Response by Cindy Ebinger

It is my great honor to be awarded the George P. Woollard Award in 2021, and to be in the company of great geophysicists and geodynamicists who have elucidated fundamental Earth processes in novel ways. I am grateful to have such supportive colleagues, and I thank all of my collaborators and students over the past few decades who have taught, and continue to teach me how to collect, analyze, and interpret data to constrain geomechanical models. As someone who is rarely speechless, I was indeed speechless when notified by GSA.

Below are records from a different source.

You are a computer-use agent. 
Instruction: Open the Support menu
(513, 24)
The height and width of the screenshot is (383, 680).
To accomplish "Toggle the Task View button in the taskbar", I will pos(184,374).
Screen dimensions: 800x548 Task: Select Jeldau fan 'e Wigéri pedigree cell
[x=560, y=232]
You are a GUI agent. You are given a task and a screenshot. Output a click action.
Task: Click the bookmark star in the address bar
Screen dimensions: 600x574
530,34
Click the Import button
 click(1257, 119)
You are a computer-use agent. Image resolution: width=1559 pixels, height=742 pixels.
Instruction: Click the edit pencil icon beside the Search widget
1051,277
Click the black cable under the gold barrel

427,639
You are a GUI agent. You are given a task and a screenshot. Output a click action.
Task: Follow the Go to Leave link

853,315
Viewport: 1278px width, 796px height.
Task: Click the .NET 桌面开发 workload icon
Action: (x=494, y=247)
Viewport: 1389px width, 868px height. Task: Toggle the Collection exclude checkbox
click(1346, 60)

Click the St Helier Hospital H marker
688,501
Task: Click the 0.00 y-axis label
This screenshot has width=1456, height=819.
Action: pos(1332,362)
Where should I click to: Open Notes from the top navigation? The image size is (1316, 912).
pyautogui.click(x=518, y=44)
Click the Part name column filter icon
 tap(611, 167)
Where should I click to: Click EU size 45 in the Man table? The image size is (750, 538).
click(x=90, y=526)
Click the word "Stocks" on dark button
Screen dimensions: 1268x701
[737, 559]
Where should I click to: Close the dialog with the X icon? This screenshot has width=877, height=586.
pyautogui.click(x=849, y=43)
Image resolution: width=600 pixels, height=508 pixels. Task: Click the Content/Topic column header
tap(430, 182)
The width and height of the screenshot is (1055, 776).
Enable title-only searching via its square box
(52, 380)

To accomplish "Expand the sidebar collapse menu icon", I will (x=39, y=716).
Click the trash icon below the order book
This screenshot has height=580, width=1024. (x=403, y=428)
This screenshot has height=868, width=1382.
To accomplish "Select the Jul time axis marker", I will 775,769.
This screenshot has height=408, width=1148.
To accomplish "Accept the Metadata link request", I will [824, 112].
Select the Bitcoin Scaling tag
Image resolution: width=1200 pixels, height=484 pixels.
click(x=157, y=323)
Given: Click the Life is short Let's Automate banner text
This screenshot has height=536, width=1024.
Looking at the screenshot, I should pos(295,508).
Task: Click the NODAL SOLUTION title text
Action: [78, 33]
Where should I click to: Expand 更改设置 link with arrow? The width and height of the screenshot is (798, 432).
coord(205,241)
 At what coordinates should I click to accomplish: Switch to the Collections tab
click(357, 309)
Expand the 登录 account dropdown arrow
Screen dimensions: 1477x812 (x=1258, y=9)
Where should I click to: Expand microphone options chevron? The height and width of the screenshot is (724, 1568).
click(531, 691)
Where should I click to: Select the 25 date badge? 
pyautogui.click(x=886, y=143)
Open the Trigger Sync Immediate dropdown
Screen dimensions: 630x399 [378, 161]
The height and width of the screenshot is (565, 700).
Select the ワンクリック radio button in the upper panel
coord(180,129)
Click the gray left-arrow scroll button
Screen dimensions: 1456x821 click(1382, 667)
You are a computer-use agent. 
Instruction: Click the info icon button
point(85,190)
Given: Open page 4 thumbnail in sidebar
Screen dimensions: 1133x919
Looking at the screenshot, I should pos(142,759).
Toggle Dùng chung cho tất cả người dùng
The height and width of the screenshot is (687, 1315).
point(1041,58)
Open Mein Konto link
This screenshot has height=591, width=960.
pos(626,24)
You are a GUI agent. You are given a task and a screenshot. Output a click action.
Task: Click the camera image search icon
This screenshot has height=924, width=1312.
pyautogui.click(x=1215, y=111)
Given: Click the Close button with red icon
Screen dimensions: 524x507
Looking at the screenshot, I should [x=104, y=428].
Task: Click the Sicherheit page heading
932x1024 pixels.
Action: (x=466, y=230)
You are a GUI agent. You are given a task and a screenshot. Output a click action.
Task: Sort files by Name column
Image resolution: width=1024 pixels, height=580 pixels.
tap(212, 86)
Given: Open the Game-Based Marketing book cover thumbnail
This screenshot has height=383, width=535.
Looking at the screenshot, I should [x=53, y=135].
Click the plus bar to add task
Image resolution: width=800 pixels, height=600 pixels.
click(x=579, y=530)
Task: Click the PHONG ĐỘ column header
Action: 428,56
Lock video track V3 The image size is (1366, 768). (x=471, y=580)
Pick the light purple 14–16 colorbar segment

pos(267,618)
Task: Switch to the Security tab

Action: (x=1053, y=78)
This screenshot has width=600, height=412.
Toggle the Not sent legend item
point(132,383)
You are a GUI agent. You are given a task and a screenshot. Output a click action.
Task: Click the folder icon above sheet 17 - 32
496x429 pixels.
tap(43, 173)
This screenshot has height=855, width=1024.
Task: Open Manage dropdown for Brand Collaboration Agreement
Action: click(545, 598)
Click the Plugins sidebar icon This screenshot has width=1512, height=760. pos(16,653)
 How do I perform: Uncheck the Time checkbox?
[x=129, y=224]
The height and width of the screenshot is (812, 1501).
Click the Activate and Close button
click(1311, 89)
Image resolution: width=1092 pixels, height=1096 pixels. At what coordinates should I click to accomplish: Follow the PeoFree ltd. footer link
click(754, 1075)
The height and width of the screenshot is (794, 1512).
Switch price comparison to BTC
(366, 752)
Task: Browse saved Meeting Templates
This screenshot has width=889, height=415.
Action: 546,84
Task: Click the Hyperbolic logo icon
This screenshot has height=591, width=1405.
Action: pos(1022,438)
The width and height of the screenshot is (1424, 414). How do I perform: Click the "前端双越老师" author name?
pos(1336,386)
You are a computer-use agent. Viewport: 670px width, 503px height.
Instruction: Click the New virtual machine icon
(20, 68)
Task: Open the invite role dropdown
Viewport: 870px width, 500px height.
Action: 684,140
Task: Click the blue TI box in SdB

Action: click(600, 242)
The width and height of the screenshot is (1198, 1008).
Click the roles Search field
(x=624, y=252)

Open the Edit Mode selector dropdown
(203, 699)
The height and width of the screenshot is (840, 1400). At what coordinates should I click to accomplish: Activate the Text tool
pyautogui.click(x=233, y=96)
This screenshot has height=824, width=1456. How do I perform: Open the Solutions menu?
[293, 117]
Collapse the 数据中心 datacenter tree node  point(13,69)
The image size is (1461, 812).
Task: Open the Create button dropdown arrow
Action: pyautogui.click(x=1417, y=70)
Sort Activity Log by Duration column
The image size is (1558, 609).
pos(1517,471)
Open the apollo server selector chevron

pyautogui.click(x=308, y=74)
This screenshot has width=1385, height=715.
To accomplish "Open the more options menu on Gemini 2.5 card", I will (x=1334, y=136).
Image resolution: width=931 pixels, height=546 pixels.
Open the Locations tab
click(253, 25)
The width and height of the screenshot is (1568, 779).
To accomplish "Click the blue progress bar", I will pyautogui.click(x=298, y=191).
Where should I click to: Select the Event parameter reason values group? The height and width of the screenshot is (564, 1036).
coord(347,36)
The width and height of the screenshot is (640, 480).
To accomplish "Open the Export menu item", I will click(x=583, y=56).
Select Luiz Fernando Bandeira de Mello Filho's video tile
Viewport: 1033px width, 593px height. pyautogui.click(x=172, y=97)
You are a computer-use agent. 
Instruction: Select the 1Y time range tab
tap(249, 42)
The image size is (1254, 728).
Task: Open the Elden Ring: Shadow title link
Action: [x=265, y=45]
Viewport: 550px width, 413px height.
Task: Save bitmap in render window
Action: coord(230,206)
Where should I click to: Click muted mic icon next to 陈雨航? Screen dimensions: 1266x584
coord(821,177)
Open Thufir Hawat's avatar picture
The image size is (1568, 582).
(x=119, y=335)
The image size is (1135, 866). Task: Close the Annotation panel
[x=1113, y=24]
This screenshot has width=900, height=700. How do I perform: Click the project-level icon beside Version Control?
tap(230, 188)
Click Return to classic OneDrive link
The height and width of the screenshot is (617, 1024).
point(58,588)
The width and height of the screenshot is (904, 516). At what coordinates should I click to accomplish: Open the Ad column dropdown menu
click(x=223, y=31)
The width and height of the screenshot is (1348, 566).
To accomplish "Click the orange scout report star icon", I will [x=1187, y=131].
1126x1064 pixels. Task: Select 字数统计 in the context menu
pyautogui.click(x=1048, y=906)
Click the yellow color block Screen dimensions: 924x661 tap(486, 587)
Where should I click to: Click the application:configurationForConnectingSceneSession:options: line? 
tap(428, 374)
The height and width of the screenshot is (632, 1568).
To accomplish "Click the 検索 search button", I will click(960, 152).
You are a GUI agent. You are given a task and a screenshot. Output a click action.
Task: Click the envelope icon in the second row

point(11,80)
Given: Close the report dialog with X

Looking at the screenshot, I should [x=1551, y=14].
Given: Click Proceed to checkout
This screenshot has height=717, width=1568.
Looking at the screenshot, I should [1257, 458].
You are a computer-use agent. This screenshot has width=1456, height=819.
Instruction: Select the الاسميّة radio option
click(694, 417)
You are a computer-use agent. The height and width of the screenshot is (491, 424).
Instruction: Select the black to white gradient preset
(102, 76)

While a graduate student in the MIT/Woods Hole Oceanographic Joint program, I read papers by George ‘Doc’ Woollard, and grasped the importance of isostasy in gravity analyses, and as a first-order consideration of tectonic interpretations. Now I share this insight with undergrad and graduate students, many of whom use gravity and isostatic analyses in their research. Intrigued by his work, I researched, and found several parallels between our careers. Doc and I both acquired and analyzed seismic and gravity data on land and at sea, and we have both travelled the world. Unlike ‘Doc’ Woollard, I never stored explosives in my office, although as an undergraduate I did use a forklift to build a bunker for explosives at the Duke Marine Lab. The explosives were used as sound sources to image the water table on a barrier island, and my North Carolina blaster’s permit was a conversation starter (or ender).

I never intended to be a scientist. Instead, I followed paths that perplexed and challenged me. More often than not they involved exotic travel, largely because that was the best place to study the research problem, and also for the exposure to new cultures, and perspectives. Advisors (and perhaps officemates) may have urged fieldwork as a reprieve from my abundant energy. Never could I have imagined that my field, remote sensing, and potential field analyses of the Western rift, East Africa would still be acquiring citations, although it was a rather awesome project.

My undergrad and grad school experiences in East Africa gifted me lifelong friendships, insights, and more than a few adventures. The fieldwork and long-distance collaborations in Africa and South America, as well as a sabbatical at Addis Ababa University, exposed the massive challenges faced by scientists in developing countries where research funds are trivial. Now, with the internet, virtual meetings, and the increasing open access to data, the ‘playing field’ has hills, rather than mountains. I will continue working with GSA, AGU, and IRIS to mentor talented researchers throughout their careers. I encourage others to spend time at the posters of international students, or volunteer to mentor, or even teach in a prison. These experiences will enrich your research, offer new perspectives, and reveal new research challenges as our scientific community confronts climate change.